Ghada Khalil (gkhalil)
tags: added: stx.update
Revision history for this message
Ghada Khalil (gkhalil) wrote :

Marking as stx.5.0 / medium priority - workaround exists

tags: added: stx.5.0
Changed in starlingx:
importance: Undecided → Medium
Revision history for this message
OpenStack Infra (hudson-openstack) wrote : Fix merged to config (master)

Reviewed: https://review.opendev.org/739196
Committed: https://git.openstack.org/cgit/starlingx/config/commit/?id=eee995ced9e0b06dc7ba3982732dace12de45313
Submitter: Zuul
Branch: master

commit eee995ced9e0b06dc7ba3982732dace12de45313
Author: Dan Voiculeasa <email address hidden>
Date: Thu Jul 2 22:22:25 2020 +0300

    B&R: Save image name and tags present in local registry

    During backup save all images in the form 'name:tag'. Save to a list
    in the ansible overrides file picked up by restore procedure.

    Doing so the images in local registry will be repopulated during
    restore. More specific during the bootstrap playbook import of the
    restore procedure.

    Closes-Bug: 1886152
    Depends-On: Ia9b2276e1654b9e413ec5402a9c2e0d804f66f9b
    Change-Id: I189428d10c83dae54e2121e6c8f6363fbb14f53a
    Signed-off-by: Dan Voiculeasa <email address hidden>

Changed in starlingx:
status: In Progress → Fix Released
Revision history for this message
Ghada Khalil (gkhalil) wrote :

Re-opening. This fix failed verification.

From Frank Miller:
A B&R test with subclouds failed due to the system using a private registry with a specific port number specified. When this image is pulled the image registry stores this without the port number.
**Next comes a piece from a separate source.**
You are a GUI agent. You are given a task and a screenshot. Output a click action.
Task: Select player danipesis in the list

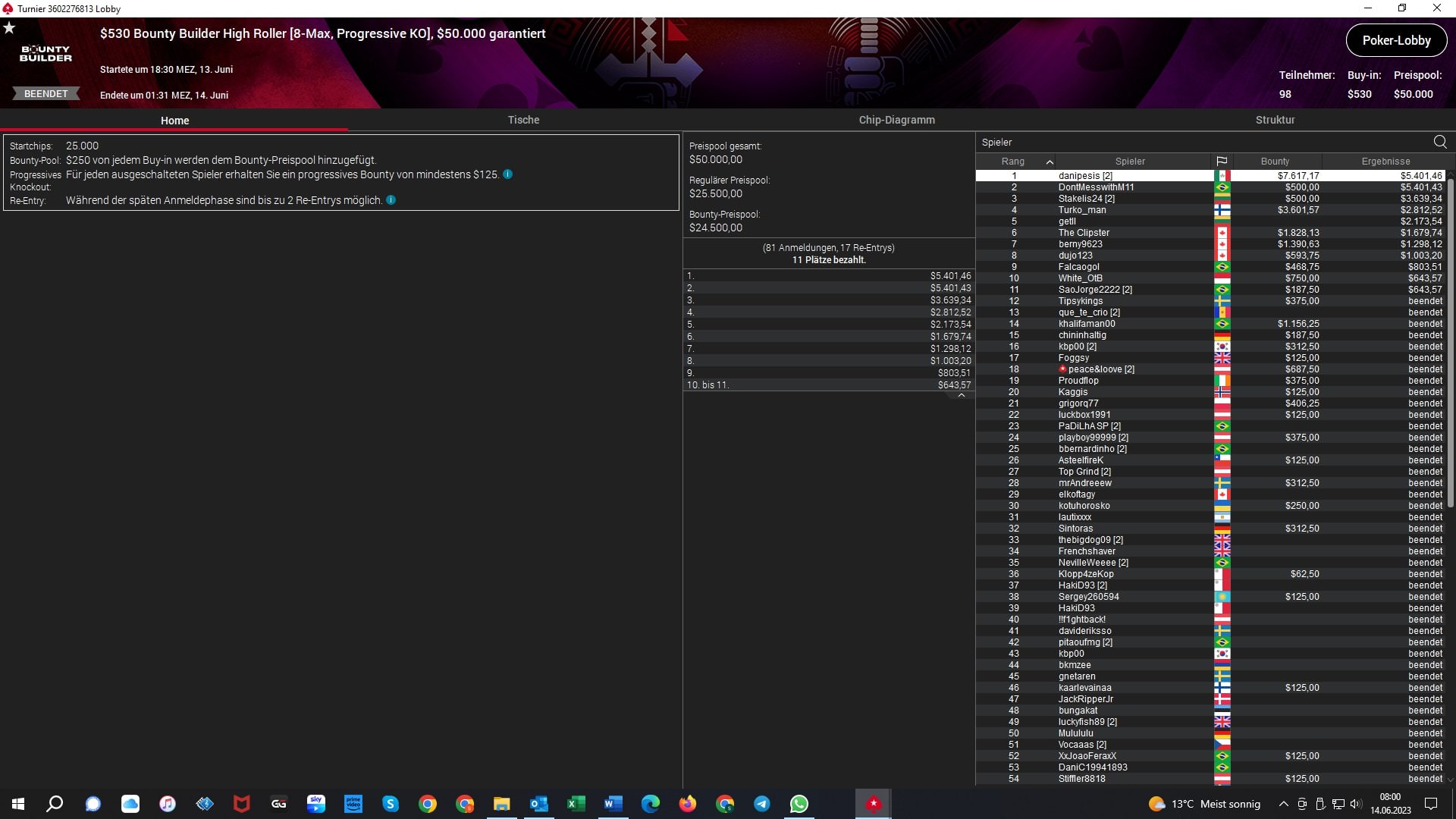pyautogui.click(x=1084, y=176)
Therefore when the software backup is done the local registry has the image tag without the port number and then at restore (or upgrade) time the image cannot be pulled since the port number is missing and not known. This works for users who use a private registry without a port number, but this doesn't work if a private registry uses a port number.

The way in which the local registry keeps images will need to be updated to preserve the port # in order for this to work.

Changed in starlingx:
status: Fix Released → Confirmed
Revision history for this message
Ghada Khalil (gkhalil) wrote :

https://review.opendev.org/739196 was reverted as it resulted in B&R testing failures. The commit used to revert is: https://review.opendev.org/#/c/741182/

Revision history for this message
Ghada Khalil (gkhalil) wrote :

The other commit tied to this LP (https://review.opendev.org/739195) was also reverted from stx master & r/stx.4.0
revert in stx master: https://review.opendev.org/#/c/741253/
revert in r/stx.4.0: https://review.opendev.org/#/c/741262/

Revision history for this message
OpenStack Infra (hudson-openstack) wrote : Fix proposed to config (master)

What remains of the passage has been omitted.